**EXERCISE DATA**

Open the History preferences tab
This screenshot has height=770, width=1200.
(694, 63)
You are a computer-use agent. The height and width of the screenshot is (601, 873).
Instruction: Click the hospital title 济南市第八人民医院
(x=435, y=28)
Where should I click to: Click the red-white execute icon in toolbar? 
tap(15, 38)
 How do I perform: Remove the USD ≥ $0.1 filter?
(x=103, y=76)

--

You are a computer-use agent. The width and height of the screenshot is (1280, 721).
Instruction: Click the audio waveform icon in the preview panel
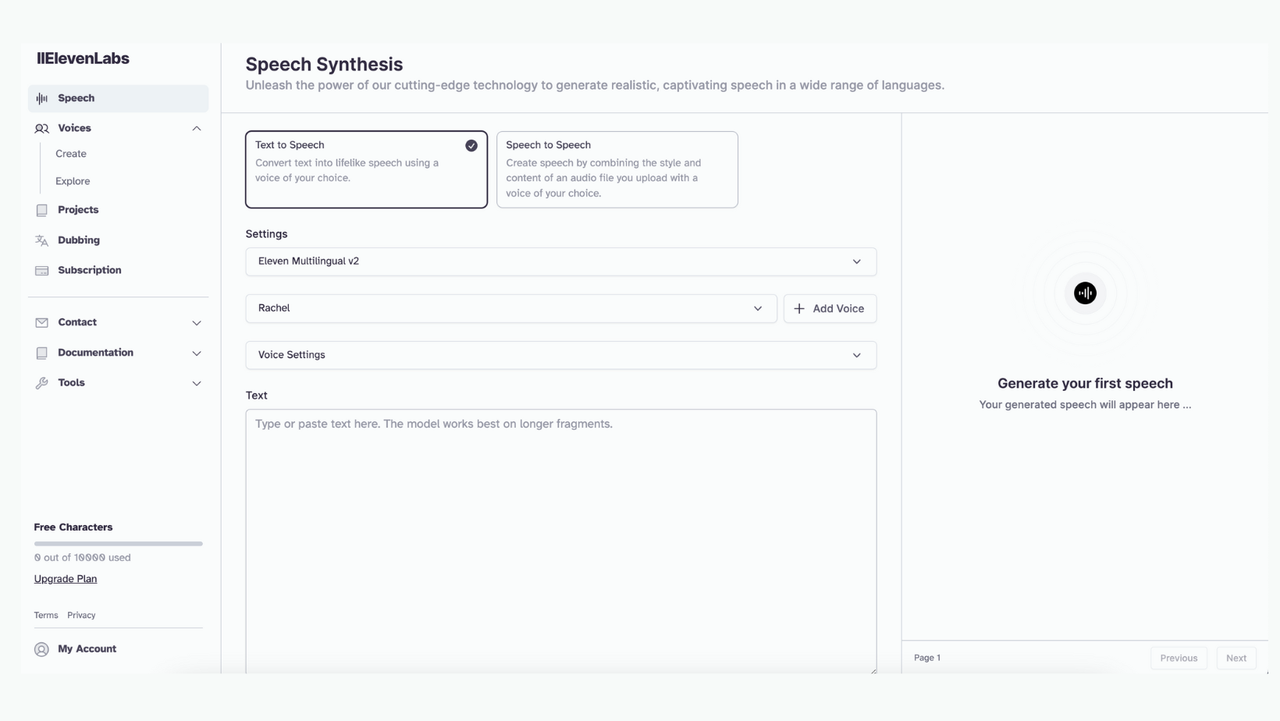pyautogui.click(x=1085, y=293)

==

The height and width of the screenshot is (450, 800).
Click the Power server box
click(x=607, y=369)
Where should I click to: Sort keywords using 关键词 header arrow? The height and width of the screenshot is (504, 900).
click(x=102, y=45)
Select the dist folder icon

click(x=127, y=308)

**TASK TO COMPLETE**
Which of the lines above carry the string "agent"? Copy every one.

**SOLUTION FOR THIS EXERCISE**
You are a computer-use agent. The height and width of the screenshot is (601, 873).
You are a computer-use agent. The width and height of the screenshot is (1280, 721).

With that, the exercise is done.